Research will focus on understanding the role of CD47 in cancer and developing strategies to enhance responses to conventional cancer therapeutics and immunotherapy by targeting CD47 interactions with its extracellular ligands. The objective is to enhance therapeutic responses while reducing dose-limiting side effects. Approaches include in vitro investigation of CD47-dependent signal transduction in tumor cells and relevant cells in the tumor microenvironment including immune and vascular cells. Syngeneic mouse tumor models will be used to validate novel mechanism to control tumor growth and opportunities to apply CD47-target therapeutics.
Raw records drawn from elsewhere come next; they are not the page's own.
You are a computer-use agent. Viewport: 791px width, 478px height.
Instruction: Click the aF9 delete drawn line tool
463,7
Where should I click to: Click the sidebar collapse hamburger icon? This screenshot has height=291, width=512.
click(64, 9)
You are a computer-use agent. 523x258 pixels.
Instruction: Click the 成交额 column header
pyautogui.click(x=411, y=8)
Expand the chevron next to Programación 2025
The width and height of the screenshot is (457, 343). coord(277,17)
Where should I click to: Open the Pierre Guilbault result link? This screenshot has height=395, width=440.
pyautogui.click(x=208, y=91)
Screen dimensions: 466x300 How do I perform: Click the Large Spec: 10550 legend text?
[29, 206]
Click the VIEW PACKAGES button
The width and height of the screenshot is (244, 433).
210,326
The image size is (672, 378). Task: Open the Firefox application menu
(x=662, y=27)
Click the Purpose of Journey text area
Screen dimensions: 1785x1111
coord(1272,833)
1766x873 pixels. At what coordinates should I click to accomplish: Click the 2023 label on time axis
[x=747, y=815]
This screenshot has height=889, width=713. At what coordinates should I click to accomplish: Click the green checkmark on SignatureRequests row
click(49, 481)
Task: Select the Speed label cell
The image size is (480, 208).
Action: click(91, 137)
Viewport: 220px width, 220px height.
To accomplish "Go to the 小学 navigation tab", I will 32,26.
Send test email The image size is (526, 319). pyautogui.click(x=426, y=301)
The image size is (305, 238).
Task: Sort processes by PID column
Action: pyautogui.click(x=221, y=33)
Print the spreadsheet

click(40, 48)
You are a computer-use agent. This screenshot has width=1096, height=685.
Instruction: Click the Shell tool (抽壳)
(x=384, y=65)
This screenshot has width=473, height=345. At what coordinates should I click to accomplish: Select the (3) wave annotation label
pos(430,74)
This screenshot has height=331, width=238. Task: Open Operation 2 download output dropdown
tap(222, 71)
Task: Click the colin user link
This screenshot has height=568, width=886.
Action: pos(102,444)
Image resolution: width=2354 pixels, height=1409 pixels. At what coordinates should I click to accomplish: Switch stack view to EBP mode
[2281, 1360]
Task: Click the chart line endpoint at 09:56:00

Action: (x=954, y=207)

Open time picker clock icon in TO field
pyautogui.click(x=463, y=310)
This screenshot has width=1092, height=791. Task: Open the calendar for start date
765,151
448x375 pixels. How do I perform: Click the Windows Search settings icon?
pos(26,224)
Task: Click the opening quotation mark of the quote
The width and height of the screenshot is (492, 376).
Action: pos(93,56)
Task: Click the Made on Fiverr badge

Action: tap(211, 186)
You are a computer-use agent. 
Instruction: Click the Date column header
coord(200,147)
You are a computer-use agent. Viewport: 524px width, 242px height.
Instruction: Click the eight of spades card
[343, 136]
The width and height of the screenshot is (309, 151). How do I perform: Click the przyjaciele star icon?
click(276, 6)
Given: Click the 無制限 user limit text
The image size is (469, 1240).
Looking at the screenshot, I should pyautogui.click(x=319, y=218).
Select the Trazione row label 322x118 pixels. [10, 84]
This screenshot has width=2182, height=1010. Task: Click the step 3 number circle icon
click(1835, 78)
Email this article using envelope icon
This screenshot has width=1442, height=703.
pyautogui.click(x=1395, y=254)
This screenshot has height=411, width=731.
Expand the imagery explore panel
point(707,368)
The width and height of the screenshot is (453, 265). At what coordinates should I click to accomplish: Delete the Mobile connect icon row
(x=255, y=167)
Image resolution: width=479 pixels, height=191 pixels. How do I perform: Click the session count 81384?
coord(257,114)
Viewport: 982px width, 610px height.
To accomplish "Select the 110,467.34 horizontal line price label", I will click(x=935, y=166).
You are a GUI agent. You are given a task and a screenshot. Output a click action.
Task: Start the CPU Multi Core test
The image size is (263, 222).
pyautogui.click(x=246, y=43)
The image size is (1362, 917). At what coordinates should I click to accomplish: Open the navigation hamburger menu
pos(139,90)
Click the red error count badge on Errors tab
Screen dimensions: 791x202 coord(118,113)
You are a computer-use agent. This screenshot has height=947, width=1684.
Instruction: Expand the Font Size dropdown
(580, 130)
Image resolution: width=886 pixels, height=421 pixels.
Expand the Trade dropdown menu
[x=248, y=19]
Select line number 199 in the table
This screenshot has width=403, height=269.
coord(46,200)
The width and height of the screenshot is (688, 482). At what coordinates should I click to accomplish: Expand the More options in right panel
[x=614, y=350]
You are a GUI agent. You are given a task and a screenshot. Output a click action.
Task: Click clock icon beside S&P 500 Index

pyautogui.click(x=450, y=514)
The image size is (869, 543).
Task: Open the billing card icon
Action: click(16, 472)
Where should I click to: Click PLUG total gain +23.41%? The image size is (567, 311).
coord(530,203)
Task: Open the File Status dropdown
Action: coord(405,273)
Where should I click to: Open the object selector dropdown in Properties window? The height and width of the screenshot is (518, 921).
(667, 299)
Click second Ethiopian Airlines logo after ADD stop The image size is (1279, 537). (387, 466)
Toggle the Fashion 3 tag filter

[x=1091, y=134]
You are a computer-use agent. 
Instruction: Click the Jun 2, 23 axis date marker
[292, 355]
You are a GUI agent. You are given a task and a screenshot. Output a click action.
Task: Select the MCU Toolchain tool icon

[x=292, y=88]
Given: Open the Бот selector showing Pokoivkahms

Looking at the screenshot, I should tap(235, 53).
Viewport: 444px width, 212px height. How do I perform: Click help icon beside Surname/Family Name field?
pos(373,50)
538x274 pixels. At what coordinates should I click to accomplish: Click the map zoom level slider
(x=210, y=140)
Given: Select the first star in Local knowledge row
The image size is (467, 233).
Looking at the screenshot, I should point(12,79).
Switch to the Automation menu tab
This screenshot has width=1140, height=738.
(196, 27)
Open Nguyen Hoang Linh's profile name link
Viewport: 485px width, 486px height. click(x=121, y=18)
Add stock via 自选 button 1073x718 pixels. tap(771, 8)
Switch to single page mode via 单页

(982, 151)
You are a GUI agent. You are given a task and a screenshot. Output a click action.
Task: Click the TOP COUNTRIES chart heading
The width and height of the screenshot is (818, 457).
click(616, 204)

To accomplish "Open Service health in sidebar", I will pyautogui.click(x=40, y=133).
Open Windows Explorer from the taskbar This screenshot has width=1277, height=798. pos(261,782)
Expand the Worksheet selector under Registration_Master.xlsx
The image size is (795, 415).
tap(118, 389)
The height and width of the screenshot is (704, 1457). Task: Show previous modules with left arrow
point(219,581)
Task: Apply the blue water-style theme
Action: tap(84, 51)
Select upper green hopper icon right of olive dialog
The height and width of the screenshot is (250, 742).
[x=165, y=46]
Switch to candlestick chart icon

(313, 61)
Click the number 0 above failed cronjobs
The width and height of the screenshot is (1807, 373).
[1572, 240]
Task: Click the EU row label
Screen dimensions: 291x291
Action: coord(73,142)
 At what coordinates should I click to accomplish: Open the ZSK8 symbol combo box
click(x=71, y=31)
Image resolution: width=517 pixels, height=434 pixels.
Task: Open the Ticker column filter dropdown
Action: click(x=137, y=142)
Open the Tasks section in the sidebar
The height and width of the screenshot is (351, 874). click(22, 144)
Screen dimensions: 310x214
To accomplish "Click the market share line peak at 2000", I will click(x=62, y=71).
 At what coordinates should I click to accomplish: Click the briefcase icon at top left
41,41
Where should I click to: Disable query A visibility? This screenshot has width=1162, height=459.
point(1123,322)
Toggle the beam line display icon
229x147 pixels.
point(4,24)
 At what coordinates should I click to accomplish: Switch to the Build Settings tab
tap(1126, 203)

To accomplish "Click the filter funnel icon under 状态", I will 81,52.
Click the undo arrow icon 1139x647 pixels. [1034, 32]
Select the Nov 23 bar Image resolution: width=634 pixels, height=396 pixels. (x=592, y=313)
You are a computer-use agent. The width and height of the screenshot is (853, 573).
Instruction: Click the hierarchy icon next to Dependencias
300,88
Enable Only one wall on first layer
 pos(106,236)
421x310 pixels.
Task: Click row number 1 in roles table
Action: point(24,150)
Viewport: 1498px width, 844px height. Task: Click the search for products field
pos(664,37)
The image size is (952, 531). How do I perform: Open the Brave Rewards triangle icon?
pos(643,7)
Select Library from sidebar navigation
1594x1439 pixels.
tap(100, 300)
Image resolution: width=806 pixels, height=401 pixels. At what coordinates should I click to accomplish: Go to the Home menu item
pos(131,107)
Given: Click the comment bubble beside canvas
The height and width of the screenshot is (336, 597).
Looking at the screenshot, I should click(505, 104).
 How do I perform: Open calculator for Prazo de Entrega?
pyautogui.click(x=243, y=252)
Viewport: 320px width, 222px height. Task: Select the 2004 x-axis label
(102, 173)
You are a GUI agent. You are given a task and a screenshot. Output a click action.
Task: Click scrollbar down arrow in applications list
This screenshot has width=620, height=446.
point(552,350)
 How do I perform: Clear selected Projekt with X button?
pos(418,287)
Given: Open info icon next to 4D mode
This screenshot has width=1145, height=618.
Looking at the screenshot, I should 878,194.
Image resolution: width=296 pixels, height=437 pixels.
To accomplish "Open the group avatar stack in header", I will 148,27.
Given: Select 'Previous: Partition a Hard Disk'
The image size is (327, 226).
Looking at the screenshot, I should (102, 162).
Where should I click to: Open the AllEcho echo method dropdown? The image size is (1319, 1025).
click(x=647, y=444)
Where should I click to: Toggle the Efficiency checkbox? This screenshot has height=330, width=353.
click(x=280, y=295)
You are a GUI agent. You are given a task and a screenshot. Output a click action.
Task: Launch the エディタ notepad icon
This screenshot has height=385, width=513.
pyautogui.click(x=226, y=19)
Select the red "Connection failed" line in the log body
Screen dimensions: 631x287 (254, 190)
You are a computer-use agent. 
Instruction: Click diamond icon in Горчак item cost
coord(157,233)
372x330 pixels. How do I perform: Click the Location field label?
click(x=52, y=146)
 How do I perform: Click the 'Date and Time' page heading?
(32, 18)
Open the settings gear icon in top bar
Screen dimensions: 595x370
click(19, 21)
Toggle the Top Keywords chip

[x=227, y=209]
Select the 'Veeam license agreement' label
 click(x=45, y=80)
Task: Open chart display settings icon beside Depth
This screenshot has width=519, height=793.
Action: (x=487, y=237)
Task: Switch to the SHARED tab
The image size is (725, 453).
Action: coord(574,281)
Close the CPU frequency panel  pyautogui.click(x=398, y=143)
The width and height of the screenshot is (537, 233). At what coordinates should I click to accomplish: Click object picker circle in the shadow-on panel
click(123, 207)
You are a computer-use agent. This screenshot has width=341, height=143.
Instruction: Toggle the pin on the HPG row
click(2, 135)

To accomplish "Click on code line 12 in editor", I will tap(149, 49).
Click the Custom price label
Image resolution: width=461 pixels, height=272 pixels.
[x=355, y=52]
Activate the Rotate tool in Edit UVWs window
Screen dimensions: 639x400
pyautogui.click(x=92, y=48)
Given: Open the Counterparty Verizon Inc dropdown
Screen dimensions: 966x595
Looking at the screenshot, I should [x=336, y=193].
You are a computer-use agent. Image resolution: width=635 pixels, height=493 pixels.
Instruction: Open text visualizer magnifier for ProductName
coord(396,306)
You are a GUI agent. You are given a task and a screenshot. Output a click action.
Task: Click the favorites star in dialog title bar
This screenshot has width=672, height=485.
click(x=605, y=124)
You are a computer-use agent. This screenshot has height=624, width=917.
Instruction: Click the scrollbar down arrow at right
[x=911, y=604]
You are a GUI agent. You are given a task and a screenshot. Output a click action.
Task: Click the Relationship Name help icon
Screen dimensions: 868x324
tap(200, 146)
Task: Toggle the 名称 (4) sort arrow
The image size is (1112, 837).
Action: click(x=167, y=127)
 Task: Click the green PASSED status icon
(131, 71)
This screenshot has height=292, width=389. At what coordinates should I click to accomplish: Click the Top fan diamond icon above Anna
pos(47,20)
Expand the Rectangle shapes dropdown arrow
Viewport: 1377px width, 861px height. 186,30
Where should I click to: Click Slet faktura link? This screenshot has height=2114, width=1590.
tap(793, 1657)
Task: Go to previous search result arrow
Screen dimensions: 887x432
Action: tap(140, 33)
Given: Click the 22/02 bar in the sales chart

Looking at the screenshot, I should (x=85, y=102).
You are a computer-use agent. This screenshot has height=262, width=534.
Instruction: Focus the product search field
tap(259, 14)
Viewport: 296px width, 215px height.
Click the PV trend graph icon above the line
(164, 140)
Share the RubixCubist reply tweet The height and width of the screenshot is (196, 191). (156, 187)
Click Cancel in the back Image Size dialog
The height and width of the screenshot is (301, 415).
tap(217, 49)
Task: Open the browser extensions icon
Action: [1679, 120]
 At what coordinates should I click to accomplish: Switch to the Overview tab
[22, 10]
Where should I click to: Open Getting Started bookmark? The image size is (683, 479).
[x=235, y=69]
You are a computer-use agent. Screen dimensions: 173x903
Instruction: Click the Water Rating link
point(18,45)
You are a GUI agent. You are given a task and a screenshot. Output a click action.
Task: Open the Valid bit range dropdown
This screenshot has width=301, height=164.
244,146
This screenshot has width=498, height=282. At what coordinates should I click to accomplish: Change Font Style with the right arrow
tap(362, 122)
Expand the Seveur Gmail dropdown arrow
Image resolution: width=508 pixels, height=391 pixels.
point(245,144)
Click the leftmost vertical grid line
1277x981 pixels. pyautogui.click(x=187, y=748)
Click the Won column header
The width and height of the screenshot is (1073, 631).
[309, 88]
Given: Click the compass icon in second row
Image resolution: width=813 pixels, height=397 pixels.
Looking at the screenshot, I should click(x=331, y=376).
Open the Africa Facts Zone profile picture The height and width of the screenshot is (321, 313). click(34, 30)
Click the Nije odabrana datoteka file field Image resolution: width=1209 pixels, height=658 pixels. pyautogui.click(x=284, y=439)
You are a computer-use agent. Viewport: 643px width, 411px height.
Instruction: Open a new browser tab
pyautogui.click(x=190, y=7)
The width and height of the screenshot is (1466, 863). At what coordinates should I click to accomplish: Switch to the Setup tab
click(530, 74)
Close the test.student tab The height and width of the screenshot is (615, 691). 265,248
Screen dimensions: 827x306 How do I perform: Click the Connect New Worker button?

The Biochemical Pathology Section has identified thrombospondin-1 signaling through its receptor CD47 as a major regulator of cell and tissue responses to stress (Antioxid. Redox Signal. 27(12):771-773, 2017). In nonmalignant cells CD47 regulates global metabolism, autophagy, and stem cell transcription factors. Therapeutic blockade of CD47 thereby protects nonmalignant tissues, but the same treatment sensitizes tumors to cytotoxic therapies. We have identified a critical role of CD8 T cells in the latter activity (Cancer Res. 74(23):6771-6783, 2014).
Interested candidates must have a Ph.D. and/or an MD and have less than 3 years of postdoctoral experience and a minimum of one first-authorship manuscript in a leading peer-reviewed journal. A strong background in cellular and molecular biology techniques is required, and experience with murine models of cancer is desirable. This is a time-limited renewable appointment with stipend commensurate with experience.
Applicants should submit a cover letter describing their research experience and interests, CV including bibliography and contact information for three references to: Dr. David Roberts Email: drobertsmail.nih.gov
This position is subject to a background investigation. The NIH is dedicated to building a diverse community in its training and employment programs.